The girls had different understandings of what a bossom buddy (Anne of Green G) was – k (the 7 year old) seemed to get it straight away and listed a few of her dearest friends. L just kept looking at my chest, giggling. Kindred Spirits.

One of my bosom buddies text me the other night to see if I wanted to see her latest purchases on skype. It was like a teenage expose of her new clothes and trendy hand-bag. She was elated and did cute wee curtsies at me, prancing around her kitchen infront of the small camera. I loved it.

I had decided that this year was the year of the high-heel. I have one pair and my mind had thought that maybe now that I was getting older, my shoes could be even more mature. The year of the heals is going to be fabulous. Some years it’s just the year of “Oh my goodness I have no clothes” but I wasn’t feeling that. I experimented a bit with scarves last year so maybe that was last years ‘thing’. Anyway another bosom buddy gave me a generous gift to go towards a pair of heels.

On the whole ‘being just 3’ situation, we are doing well. Mostly we are walking along the road of our life, routines and all, and doing well. I am aware that grief is a part of my process more than the girls and I have to be aware of the simple fact that I am grieving the loss of something rather big. But I can say we are laughing, enjoying others, loving life and growing together in all of that. Are there moments of complete ahhhhhhh? Yes. But we sort out and keep walking. It’s colder now and I’m not enjoying that. I realize that with every change of season in the natural, I always feel so umprepared. I am in my summer wardrobe, not ready for merino wool again, but so glad I have it (thank you glassons for reasonably priced merino!).

We’ve had some cool surprises along the way recently. Letter-box gifts of money and presents. Lunches being shouted, coffees being given. In those small or big moments, I have very glad and grateful.

Joan D Chittister, ‘Scarred by Struggle, transformed by hope’.

Struggle is not one thing; it is many things. It’s not simply an event, a happening, a disappointment. It’s all the internal processes that accompany a blow to the psyche so momentous, so sudden, so unexpected, so unwanted that there is no way whatsoever to prepare for its coming.

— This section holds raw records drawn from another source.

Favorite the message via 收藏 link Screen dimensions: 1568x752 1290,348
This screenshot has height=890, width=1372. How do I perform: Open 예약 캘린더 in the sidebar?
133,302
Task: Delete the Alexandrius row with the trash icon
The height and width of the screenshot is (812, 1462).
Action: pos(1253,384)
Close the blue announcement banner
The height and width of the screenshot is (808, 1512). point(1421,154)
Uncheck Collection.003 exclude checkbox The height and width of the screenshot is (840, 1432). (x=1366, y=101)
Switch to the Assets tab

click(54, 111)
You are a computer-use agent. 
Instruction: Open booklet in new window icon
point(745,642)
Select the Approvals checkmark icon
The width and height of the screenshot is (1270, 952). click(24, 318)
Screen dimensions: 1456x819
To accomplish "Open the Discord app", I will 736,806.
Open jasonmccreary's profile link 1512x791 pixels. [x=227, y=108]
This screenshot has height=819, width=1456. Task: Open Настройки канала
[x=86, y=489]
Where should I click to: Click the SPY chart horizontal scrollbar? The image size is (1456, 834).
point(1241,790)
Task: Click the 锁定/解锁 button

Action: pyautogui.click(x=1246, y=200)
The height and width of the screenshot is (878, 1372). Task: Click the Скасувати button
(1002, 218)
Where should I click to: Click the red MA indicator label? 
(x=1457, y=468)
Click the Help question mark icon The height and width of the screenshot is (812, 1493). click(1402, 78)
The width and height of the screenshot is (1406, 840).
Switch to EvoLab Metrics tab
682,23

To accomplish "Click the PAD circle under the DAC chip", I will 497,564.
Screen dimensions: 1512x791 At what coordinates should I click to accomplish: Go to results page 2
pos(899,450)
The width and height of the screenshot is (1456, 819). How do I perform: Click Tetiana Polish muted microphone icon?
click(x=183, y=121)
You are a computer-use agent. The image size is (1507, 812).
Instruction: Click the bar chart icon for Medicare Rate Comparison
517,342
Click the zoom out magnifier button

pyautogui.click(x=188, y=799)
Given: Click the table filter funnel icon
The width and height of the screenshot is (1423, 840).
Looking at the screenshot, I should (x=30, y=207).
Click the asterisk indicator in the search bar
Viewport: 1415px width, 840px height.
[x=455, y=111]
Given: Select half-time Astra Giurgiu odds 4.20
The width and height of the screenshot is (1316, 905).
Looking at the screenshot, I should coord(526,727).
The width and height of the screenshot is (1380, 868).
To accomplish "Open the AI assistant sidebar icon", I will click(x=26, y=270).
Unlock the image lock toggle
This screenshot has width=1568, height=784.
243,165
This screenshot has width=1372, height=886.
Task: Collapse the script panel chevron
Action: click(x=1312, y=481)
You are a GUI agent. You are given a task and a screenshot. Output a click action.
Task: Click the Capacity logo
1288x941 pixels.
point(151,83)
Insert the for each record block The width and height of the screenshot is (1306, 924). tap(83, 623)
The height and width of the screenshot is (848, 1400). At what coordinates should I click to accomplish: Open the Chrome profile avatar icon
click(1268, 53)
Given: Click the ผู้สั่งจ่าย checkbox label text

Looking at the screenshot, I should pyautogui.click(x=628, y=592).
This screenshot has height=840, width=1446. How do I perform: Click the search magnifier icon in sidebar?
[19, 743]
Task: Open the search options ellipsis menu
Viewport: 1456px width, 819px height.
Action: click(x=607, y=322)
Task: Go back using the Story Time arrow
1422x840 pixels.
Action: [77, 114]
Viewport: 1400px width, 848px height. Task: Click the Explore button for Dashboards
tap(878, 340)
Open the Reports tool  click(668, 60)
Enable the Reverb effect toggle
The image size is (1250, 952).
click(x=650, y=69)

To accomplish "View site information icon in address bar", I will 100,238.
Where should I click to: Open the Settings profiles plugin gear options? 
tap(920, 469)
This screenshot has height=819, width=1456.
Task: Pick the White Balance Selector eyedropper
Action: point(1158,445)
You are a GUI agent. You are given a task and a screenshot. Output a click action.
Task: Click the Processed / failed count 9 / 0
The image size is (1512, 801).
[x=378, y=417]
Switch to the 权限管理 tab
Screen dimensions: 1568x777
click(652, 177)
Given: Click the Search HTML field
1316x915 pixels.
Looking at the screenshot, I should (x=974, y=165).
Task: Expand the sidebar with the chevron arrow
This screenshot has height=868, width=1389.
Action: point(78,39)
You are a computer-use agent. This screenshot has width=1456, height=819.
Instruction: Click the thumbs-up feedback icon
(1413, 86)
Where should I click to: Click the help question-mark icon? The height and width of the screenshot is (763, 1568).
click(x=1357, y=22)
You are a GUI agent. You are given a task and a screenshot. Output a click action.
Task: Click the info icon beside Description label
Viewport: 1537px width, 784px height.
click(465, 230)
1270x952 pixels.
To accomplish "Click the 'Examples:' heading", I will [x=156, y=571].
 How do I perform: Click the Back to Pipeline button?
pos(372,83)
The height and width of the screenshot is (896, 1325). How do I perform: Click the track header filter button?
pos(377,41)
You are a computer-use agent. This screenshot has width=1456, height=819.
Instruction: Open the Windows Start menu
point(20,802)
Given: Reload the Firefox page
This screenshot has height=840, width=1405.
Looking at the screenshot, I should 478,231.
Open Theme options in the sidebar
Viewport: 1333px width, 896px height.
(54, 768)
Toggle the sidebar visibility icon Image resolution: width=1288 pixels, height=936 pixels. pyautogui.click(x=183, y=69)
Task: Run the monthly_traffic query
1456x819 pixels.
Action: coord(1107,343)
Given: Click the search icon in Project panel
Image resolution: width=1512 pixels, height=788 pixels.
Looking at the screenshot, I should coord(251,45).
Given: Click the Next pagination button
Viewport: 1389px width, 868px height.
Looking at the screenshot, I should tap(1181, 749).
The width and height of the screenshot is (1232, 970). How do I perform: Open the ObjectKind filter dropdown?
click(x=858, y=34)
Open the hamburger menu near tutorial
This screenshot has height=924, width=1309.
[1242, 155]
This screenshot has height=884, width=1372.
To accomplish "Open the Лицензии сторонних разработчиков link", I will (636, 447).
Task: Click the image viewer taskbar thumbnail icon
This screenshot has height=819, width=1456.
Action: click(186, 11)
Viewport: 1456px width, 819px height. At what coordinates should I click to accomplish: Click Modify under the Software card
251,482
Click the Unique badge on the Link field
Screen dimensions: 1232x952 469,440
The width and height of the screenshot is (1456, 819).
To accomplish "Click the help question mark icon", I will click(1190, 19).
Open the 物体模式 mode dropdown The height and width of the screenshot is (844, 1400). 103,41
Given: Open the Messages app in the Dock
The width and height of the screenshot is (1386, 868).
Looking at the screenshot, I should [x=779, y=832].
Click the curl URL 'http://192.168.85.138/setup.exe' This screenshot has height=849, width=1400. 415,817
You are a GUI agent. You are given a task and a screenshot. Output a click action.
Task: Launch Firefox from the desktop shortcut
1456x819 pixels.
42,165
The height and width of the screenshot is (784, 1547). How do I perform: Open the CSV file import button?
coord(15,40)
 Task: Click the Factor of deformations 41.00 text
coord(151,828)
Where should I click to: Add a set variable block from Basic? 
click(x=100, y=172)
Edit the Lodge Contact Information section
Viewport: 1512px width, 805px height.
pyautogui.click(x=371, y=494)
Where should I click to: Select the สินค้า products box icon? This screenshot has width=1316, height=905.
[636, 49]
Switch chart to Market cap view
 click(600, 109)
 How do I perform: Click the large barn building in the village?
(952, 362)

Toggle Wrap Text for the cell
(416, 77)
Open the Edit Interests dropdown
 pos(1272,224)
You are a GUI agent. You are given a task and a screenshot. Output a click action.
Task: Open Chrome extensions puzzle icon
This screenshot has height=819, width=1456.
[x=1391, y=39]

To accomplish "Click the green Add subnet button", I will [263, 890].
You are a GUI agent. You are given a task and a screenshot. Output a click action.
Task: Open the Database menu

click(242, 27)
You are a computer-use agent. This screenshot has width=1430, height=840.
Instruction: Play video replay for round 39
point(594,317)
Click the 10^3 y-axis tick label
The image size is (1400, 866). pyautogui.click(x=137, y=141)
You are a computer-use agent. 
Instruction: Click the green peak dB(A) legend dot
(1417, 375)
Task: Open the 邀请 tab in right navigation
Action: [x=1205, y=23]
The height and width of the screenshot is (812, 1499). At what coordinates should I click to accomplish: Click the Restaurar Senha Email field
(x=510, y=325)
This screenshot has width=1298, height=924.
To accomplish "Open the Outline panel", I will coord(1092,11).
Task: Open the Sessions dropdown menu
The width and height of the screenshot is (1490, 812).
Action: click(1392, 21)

Struggle forces us to confront our illusions both about the world and ourselves.

Hope is greater than faith because hope not only believes in the presence of the God of Eternity. Hope believes, as well, in the God of Time who companions us now and waits for us in a beneficent future as we discover in struggle all the layers of life within us that go basically unseasoned in times of plenty but wax in times of lean.

It is the gift of new life in disguise. A hard gift, perhaps. A strong gift, indeed. But a gift without which we run the risk of going to our graves only half alive.

12th century Persian poet Jalaluddin Rumi

I saw grief drinking a cup of sorrow

And called out,

“It tastes sweet, does it not?”

“You’ve caught me,” Grief answered,

“And you’ve ruined my business.

How can I sell sorrow

When you know it’s a blessing?”

There is beauty in the dark valleys of life. It is called hope. Helen Keller, “The hilltop hour would not be half so wonderful if there were no dark valleys to traverse.”